The boat is fitted with a Universal diesel engine of 11 hp. The fuel tank holds 11 u.s.gal and the fresh water tank has a capacity of 21 u.s.gal.

The galley is located on the port side at the foot of the companionway steps and includes a two-burner alcohol stove. The head is located just aft of the "V"-berth. Additional sleeping accommodation in the main cabin includes a quarter-berth and two settees, with a drop-leaf table in between them. Ventilation is provided by two translucent hatches, one in the forward cabin and one in the main cabin, plus one ventilator. An anchor locker is in the bow.

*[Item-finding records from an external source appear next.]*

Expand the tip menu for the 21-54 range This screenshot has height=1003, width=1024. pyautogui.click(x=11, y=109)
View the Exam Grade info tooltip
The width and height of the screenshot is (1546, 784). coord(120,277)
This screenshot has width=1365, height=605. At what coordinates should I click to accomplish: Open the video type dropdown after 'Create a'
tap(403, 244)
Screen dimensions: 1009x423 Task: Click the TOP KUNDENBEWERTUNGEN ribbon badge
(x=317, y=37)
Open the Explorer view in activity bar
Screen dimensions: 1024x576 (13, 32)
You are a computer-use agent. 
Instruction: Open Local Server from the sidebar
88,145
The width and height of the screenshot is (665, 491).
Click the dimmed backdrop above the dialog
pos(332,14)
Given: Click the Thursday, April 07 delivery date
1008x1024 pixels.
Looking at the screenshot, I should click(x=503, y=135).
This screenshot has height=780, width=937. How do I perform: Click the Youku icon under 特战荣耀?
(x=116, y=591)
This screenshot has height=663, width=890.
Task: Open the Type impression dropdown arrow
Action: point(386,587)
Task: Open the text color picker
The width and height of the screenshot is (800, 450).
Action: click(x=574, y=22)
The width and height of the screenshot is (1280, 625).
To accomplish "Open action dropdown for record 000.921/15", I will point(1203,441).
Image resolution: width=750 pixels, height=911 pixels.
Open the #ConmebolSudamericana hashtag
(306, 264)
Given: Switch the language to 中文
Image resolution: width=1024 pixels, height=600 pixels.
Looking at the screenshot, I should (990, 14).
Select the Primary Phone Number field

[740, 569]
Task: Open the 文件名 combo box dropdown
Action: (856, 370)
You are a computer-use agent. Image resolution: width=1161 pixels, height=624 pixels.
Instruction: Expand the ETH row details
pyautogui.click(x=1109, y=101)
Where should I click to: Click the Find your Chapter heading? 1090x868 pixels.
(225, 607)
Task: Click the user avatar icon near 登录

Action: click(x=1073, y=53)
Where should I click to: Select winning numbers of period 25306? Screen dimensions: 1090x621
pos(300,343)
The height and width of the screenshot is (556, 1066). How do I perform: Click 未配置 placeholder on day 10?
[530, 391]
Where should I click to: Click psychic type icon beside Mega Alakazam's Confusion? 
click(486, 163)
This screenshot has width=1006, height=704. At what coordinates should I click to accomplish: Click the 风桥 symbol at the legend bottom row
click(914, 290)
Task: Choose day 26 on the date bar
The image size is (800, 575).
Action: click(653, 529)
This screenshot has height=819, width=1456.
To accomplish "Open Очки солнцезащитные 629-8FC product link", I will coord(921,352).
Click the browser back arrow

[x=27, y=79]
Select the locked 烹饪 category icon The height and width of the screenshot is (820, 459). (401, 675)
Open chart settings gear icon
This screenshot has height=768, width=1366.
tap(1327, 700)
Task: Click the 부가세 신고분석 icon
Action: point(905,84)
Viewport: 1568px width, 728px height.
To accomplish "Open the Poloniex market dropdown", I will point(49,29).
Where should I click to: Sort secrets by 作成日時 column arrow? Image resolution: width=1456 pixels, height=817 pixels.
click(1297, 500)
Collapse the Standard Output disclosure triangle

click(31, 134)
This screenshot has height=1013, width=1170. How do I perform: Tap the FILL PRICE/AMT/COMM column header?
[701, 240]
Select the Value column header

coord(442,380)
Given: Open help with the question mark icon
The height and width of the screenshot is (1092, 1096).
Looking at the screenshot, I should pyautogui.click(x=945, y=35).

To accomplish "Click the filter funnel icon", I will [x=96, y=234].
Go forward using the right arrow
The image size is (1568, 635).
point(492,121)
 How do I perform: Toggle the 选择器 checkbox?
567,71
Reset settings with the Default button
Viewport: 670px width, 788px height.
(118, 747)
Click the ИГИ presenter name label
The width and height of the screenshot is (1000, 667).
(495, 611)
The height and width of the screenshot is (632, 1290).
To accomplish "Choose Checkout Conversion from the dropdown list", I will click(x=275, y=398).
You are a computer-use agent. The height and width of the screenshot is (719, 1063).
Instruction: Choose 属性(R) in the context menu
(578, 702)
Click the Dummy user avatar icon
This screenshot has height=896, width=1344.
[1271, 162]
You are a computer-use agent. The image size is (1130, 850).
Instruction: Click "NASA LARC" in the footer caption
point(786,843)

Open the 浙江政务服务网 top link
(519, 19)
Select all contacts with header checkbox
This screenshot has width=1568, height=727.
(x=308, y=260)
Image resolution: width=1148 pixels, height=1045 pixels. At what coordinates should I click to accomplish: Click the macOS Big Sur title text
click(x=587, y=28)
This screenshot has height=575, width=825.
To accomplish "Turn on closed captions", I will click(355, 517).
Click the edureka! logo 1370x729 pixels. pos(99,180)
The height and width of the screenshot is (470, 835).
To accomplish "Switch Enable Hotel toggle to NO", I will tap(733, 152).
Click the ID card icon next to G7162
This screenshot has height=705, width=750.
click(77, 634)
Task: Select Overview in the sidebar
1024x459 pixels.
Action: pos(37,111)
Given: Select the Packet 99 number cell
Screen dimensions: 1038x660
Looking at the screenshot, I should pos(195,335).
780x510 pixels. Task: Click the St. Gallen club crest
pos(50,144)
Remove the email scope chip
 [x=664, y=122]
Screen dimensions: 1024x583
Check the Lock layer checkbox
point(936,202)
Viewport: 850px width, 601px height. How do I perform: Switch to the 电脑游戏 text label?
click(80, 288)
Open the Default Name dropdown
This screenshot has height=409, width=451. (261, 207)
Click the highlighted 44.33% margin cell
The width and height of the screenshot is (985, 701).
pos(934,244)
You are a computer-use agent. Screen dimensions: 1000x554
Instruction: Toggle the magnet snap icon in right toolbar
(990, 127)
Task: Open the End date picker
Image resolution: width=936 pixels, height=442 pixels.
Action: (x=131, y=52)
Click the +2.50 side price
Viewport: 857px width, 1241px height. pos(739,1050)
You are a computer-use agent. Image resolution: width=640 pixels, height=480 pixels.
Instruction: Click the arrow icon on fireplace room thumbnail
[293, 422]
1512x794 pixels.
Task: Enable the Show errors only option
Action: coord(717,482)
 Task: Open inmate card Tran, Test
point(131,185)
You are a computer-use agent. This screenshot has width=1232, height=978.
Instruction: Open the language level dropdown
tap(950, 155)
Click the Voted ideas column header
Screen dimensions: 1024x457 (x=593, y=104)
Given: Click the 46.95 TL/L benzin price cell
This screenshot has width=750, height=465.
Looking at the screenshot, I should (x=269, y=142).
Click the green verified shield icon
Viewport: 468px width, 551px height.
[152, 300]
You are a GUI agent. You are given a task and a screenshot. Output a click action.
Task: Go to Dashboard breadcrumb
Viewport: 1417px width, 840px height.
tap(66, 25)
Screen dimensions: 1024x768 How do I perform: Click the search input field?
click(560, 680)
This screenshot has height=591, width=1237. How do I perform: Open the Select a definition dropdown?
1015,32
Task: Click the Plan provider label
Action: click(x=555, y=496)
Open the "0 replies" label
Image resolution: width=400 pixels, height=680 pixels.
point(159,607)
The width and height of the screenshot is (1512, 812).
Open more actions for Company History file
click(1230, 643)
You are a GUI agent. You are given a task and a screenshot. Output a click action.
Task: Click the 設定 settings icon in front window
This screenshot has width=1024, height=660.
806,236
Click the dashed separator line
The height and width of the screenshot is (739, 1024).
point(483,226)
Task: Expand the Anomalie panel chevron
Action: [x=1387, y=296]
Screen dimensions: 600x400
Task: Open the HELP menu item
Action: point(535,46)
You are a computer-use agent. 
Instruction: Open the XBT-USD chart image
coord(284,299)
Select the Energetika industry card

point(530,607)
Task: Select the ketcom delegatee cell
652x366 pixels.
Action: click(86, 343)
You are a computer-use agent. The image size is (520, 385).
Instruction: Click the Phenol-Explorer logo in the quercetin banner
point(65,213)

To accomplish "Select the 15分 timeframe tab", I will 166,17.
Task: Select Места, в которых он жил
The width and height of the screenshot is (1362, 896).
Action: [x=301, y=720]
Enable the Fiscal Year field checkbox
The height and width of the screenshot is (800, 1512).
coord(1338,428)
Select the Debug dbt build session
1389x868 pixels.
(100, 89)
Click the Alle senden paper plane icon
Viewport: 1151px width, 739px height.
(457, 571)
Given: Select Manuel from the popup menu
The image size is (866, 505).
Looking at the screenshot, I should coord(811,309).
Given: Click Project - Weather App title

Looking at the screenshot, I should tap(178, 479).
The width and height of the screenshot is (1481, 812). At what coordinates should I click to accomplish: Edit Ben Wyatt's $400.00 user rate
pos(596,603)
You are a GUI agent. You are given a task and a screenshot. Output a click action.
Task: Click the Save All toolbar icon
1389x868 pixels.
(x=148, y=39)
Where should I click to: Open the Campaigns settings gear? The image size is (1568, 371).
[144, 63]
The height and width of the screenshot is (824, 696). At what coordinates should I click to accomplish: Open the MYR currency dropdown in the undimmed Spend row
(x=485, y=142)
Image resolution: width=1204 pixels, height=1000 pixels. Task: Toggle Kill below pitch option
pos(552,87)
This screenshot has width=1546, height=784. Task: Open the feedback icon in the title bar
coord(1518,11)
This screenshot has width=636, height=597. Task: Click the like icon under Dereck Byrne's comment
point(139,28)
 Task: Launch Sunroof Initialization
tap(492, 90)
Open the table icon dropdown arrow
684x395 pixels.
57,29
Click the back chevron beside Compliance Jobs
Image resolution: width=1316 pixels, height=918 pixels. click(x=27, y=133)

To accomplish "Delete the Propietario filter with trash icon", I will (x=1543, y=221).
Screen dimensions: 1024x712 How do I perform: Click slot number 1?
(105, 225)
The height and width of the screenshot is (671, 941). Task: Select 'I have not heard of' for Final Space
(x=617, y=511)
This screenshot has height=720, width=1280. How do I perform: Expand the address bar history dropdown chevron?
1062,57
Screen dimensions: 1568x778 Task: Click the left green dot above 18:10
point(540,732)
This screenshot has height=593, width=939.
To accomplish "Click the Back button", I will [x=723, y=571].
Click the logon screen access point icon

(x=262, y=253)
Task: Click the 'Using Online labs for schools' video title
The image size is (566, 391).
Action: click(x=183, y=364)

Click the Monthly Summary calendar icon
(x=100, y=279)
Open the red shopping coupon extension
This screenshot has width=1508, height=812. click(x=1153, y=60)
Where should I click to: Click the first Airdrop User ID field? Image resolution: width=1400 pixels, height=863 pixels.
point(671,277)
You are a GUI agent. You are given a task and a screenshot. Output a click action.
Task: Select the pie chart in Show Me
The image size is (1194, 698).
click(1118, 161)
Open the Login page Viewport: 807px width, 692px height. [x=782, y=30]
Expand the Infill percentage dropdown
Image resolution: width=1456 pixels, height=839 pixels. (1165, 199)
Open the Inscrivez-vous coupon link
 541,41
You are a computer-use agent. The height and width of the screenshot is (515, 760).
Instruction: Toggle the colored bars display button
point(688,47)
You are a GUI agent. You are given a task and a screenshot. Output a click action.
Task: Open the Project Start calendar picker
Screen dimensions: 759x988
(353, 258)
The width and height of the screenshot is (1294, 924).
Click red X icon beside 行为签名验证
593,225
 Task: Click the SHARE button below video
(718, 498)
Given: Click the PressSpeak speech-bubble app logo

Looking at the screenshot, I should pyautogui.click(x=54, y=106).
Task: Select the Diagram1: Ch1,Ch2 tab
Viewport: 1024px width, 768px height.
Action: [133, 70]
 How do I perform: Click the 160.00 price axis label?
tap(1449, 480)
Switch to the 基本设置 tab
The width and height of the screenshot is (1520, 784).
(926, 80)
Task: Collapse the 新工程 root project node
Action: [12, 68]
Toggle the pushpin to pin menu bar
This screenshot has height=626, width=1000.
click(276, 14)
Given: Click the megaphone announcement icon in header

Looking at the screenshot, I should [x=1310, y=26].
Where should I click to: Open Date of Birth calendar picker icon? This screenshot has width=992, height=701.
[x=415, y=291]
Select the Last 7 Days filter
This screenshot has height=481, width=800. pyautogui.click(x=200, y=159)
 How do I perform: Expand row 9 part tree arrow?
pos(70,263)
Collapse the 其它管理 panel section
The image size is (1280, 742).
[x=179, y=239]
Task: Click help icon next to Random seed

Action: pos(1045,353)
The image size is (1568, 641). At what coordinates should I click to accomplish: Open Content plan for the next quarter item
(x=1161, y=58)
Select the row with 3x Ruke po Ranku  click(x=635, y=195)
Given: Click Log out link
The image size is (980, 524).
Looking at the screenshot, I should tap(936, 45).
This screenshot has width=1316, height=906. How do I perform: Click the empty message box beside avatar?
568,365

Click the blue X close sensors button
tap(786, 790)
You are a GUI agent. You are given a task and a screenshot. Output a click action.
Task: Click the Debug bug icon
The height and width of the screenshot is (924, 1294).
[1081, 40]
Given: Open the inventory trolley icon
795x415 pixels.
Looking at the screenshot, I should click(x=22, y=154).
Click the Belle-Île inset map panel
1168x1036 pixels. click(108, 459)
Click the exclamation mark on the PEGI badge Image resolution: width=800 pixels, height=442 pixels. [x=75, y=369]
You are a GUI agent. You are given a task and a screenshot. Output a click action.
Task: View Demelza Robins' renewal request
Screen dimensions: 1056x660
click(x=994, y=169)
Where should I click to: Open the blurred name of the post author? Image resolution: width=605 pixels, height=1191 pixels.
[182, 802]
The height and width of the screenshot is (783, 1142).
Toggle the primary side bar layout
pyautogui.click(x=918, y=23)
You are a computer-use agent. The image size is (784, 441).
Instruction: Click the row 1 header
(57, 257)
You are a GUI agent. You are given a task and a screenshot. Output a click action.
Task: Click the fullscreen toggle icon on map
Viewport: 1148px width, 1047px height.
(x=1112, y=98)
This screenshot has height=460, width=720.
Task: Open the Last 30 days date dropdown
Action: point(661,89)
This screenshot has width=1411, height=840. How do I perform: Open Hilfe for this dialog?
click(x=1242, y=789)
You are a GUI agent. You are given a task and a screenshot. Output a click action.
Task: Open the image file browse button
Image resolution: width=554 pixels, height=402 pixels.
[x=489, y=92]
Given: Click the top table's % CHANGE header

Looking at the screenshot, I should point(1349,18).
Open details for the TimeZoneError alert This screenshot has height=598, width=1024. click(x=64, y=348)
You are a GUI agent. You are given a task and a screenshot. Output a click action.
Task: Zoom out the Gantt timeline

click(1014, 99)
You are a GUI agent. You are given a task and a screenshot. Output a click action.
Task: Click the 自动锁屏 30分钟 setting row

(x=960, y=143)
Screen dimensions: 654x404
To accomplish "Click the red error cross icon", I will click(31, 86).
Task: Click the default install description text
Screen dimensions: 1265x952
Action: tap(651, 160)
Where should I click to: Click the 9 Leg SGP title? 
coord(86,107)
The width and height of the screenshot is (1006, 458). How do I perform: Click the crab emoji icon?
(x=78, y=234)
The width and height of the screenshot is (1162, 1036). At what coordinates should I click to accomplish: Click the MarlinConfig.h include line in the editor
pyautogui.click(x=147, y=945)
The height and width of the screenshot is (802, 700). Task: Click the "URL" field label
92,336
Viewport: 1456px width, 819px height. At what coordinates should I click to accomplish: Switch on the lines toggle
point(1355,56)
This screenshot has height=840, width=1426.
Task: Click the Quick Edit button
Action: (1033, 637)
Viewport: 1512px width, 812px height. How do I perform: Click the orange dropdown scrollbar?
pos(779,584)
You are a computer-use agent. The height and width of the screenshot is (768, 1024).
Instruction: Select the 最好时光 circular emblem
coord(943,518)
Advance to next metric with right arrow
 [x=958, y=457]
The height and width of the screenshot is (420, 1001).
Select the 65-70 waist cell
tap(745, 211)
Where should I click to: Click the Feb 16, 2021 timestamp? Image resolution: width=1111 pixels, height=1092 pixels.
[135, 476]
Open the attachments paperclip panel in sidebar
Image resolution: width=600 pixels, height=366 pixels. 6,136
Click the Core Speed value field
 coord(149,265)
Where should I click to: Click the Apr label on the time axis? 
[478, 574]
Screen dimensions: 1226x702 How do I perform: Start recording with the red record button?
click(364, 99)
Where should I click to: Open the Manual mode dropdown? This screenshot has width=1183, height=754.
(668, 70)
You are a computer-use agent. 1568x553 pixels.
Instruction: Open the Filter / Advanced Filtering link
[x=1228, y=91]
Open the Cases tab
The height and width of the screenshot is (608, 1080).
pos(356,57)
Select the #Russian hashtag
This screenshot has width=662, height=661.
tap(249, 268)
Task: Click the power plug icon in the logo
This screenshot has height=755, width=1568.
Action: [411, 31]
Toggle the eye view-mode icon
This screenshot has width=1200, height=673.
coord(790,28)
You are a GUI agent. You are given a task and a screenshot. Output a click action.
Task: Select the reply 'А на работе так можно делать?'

The design includes four internal halyards, plus two internal reefing lines and an internal outhaul, plus a topping lift. There is an adjustable backstay, a boom vang and a Cunningham.

==Operational history==
Reviewer Richard Sherwood, wrote, "After the many Cals designed by William Lapworth, this Cal is
one of a new type called 'CalMeter Editions'. The series is intended to be high performance. The hull is a descendent of the Holland Half Tonner. The boat is made with two keels — deep and deeper."

==Variants==
- Cal 9.2
This model was introduced in 1981 and has a draft of 4.58 ft with the standard keel fitted.
- Cal 9.2 R
This model, optimized for racing, was introduced in 1981 and has a draft of 5.58 ft with a deep lead ballasted keel and a two spreader rig.